Data items
BEGIN
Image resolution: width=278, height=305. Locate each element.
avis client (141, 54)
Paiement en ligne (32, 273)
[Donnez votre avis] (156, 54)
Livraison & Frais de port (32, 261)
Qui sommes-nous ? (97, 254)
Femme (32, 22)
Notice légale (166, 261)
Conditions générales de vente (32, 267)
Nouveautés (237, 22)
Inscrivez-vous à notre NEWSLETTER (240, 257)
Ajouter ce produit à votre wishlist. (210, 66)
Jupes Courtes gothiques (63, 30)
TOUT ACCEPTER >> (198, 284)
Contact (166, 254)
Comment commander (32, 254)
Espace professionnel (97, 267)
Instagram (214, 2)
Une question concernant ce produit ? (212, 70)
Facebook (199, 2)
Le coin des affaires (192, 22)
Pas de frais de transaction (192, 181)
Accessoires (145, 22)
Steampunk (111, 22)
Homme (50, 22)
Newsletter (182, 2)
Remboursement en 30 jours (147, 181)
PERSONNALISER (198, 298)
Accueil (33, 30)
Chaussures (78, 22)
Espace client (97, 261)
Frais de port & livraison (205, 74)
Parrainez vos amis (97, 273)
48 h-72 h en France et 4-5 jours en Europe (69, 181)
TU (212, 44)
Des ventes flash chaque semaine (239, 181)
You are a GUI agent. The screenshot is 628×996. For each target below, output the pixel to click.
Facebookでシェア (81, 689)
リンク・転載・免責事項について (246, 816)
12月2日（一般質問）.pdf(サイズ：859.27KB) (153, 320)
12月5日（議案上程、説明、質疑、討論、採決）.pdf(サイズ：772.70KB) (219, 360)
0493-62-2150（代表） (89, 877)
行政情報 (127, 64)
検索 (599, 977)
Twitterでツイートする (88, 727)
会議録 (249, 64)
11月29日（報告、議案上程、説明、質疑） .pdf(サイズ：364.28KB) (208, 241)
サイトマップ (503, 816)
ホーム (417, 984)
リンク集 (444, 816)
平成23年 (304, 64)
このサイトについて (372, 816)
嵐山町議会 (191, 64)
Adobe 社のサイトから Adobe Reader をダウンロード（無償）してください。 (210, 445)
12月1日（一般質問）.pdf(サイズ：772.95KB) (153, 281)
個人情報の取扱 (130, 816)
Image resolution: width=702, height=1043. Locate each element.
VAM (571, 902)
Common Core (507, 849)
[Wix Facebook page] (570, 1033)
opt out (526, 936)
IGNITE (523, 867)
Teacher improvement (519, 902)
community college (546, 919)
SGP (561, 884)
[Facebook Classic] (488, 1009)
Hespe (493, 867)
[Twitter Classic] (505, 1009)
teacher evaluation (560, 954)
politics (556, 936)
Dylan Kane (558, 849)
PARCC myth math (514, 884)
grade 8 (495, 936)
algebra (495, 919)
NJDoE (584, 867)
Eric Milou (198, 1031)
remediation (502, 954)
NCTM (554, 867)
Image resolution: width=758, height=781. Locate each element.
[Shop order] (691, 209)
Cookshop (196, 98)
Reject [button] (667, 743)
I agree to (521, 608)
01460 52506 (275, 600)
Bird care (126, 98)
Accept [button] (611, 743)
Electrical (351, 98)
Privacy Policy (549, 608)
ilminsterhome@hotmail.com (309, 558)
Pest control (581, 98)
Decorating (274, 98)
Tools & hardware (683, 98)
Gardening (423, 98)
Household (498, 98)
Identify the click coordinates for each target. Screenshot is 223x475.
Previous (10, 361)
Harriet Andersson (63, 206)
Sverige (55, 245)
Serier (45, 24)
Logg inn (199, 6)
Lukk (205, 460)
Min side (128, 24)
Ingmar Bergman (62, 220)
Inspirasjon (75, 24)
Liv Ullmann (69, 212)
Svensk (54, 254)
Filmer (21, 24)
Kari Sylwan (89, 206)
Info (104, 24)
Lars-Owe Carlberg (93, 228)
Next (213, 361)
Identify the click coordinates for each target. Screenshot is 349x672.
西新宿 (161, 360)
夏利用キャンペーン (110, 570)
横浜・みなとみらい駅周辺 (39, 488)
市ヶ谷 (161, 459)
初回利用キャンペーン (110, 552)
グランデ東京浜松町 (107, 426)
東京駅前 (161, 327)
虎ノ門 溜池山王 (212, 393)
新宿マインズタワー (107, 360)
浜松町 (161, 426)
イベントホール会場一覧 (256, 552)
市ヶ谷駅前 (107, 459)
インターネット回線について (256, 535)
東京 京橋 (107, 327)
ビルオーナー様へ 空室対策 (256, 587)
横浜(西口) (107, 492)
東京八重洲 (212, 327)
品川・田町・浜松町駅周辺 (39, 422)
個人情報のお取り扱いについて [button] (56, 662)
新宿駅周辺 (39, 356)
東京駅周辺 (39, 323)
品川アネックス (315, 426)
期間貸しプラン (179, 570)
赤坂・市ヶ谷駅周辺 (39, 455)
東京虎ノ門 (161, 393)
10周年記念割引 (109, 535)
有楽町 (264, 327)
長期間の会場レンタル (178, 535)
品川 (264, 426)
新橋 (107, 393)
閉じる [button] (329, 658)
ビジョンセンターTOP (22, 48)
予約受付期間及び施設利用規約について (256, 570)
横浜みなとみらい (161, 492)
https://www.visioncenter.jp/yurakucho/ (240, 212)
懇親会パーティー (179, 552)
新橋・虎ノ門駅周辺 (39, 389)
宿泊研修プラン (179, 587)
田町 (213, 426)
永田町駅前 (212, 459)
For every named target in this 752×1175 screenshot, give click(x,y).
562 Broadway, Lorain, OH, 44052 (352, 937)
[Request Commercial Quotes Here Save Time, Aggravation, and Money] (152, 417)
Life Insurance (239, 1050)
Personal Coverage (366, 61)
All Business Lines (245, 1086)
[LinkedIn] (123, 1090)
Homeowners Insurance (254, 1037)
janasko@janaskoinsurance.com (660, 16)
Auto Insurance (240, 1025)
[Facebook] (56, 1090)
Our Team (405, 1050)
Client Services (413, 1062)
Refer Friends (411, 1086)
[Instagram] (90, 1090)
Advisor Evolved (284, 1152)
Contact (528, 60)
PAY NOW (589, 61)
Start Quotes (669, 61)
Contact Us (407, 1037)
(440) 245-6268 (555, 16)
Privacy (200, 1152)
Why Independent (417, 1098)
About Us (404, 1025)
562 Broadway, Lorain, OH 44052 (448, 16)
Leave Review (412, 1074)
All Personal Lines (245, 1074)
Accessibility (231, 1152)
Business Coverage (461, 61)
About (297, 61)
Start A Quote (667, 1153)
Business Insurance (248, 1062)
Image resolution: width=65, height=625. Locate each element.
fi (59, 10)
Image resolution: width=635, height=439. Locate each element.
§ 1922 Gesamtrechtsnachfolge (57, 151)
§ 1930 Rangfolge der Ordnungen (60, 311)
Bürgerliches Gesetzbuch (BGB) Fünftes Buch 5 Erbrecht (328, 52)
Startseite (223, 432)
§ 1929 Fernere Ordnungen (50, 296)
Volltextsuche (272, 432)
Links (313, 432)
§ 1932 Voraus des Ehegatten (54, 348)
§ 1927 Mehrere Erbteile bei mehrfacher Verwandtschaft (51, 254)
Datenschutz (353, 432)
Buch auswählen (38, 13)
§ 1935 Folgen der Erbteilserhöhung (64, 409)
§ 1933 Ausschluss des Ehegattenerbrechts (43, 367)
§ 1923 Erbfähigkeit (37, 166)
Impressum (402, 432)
END
#### [What the exercise asks]
Rewrite the part that opens with the line containing "Inscrivez-vous à notre NEWSLETTER (240, 257)" and closes with the line containing "TU (212, 44)", putting "Zone" wherever "Espace" appears and keeping everything else the same.

#### [The reply]
Inscrivez-vous à notre NEWSLETTER (240, 257)
Ajouter ce produit à votre wishlist. (210, 66)
Jupes Courtes gothiques (63, 30)
TOUT ACCEPTER >> (198, 284)
Contact (166, 254)
Comment commander (32, 254)
Zone professionnel (97, 267)
Instagram (214, 2)
Une question concernant ce produit ? (212, 70)
Facebook (199, 2)
Le coin des affaires (192, 22)
Pas de frais de transaction (192, 181)
Accessoires (145, 22)
Steampunk (111, 22)
Homme (50, 22)
Newsletter (182, 2)
Remboursement en 30 jours (147, 181)
PERSONNALISER (198, 298)
Accueil (33, 30)
Chaussures (78, 22)
Zone client (97, 261)
Frais de port & livraison (205, 74)
Parrainez vos amis (97, 273)
48 h-72 h en France et 4-5 jours en Europe (69, 181)
TU (212, 44)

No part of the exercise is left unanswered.